Intelligent Information Retrieval
CSC 575

Assignment 2
Due: Sunday, February 06, 2022

General Notes: for all programming assignments, please provide your clearly documented code and clearly labeled outputs. Presentation clarity, as well as code documentation, modularity, and efficiency will be used as criteria in the evaluation of assignments. If you are submitting Jupyter Notebooks, please submit both the source file (IPYNB) as well as the HTML version of your Notebook.

  1. [35 pts] Collocations and Mutual Information

    Write a program to compute the pairwise mutual information measure for word pairs appearing in a document corpus. Start by writing a function co-occurrence(corpus, window_size) which takes as input the document corpus and a token window size (to be used to estimate co-occurrence frequencies) and returns frequency values for word pairs as well as for individual words. For simplicity, you can assume that the document corpus is comprised of a single document with partially preprocessed tokens separated by white-space (see the test corpus provided below as an example). Then using the frequency information, compute and display the mutual information measure as discussed in the lecture notes: Content Analysis & Statistical Properties of Text.
  2. Your clearly formatted output should include word pairs in decreasing order of I(x,y) (mutual information for words x and y). along with the frequencies words and the co-occurrence (see example below for sample output).

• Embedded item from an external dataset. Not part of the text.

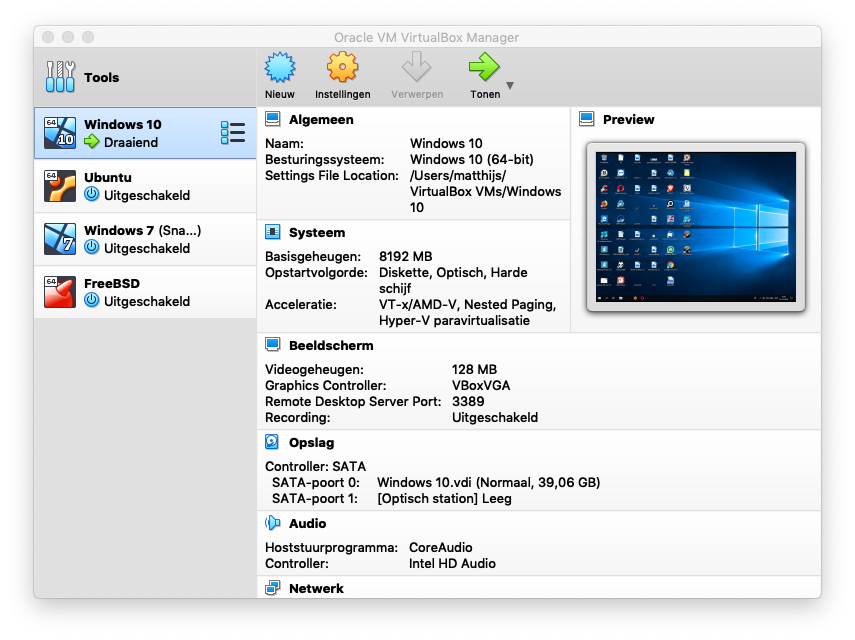The width and height of the screenshot is (855, 640).
Task: Collapse the Algemeen section header
Action: point(320,119)
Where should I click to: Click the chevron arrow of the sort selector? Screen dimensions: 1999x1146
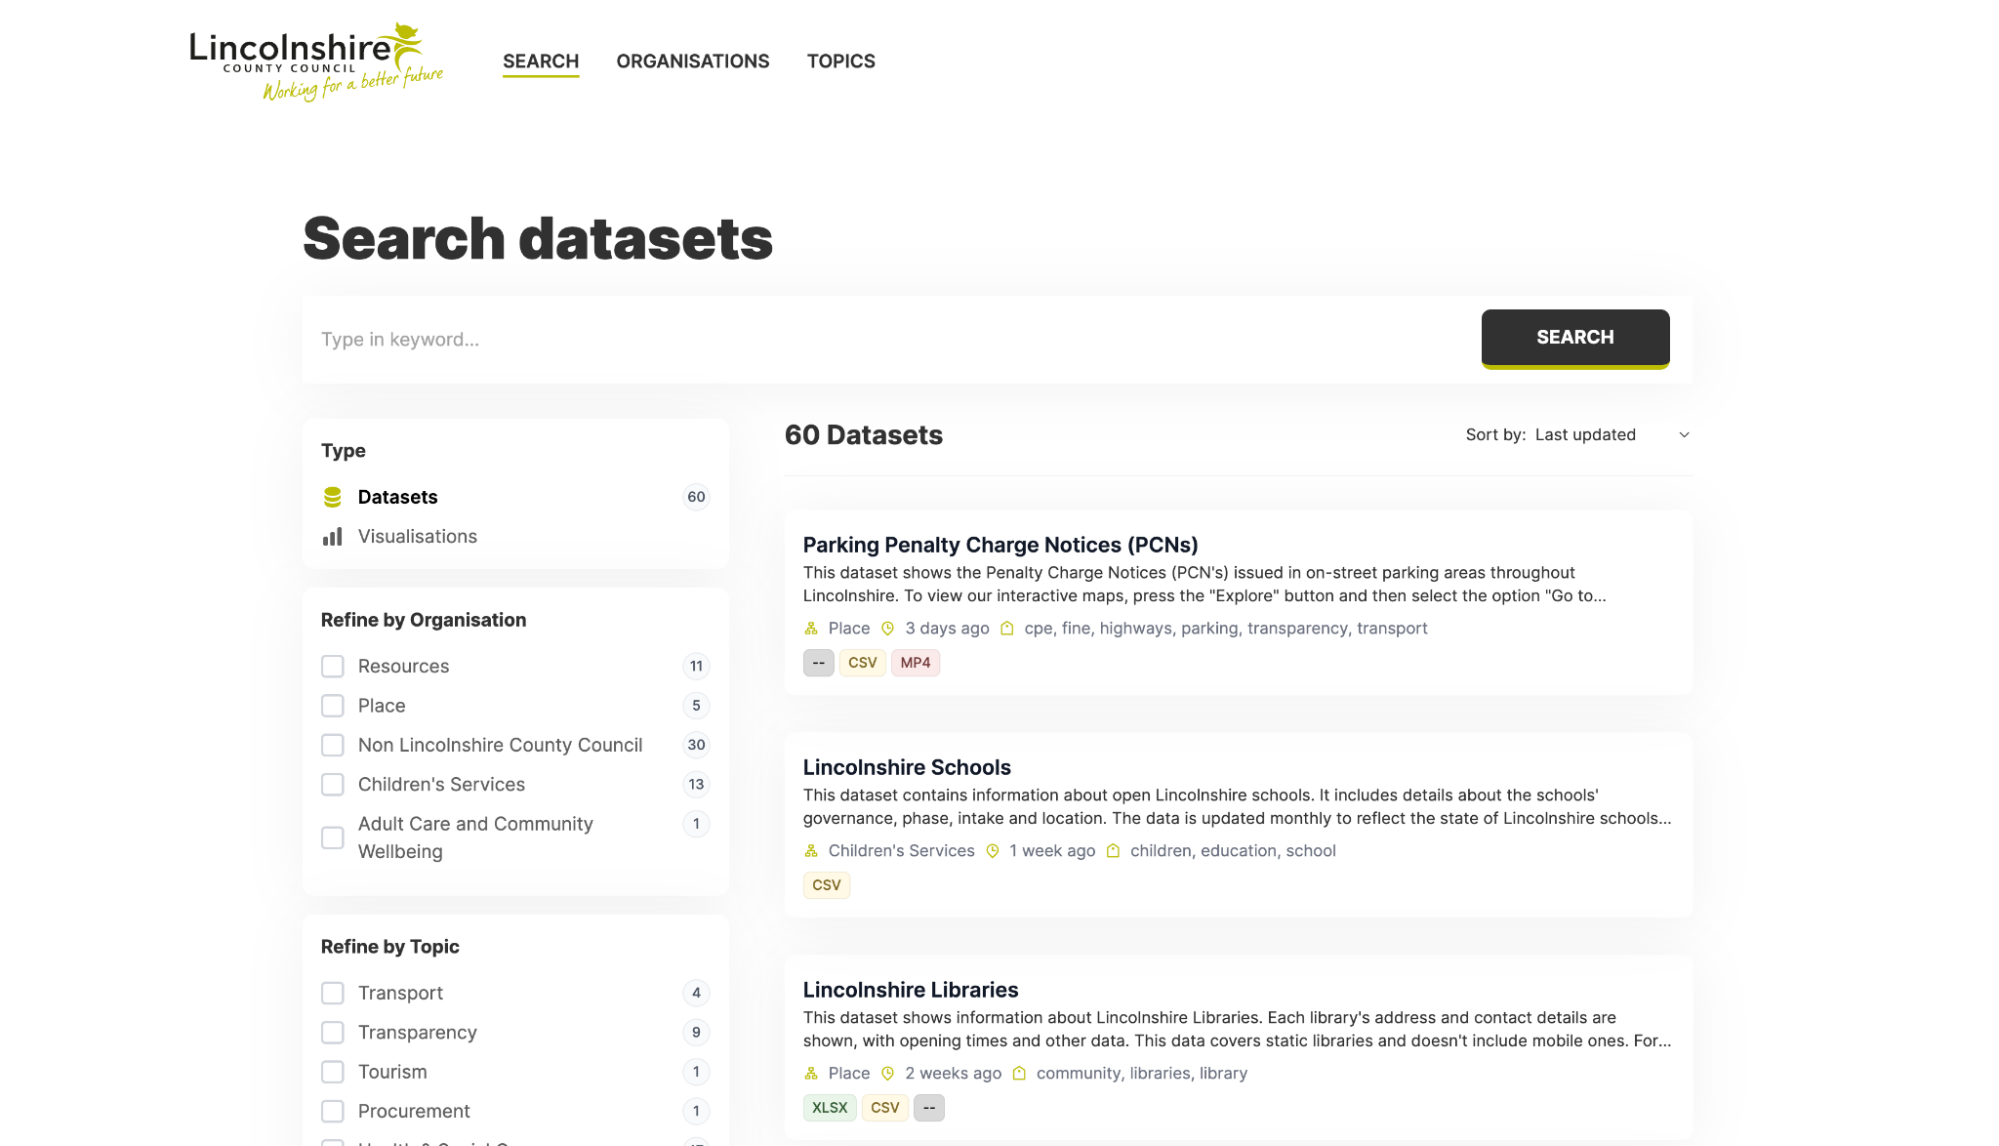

    To estimate the frequency values you should implement the window-based algorithm presented in the lecture notes. In this algorithm, overlapping windows of size window_size are generated with the window advancing by a single token in each iteration (thus generating ngrams of size window_size). Note that this process will result in a total of N_w = N - window_size + 1 overlapping windows, where N is the totla number of tokens in the corpus. For a pair of word (x, y), the frequency of co-occurrence of x and y, f(x,y), is estimated as the number of windows in which the x and y co-occur. Note that the order in which x and y appear in each window is not relevant, and within each window only one co-occurrence of x and y contributes to the frequency, f(x,y). For individual words, f(x) and f(y) are taken to be number of occurrences of x and y in the whole corpus, respectively. These frequency values are divided by N to estimate probabilities P(x), P(y), and P(x,y) used in computing the pairwise mutual information, I(x,y).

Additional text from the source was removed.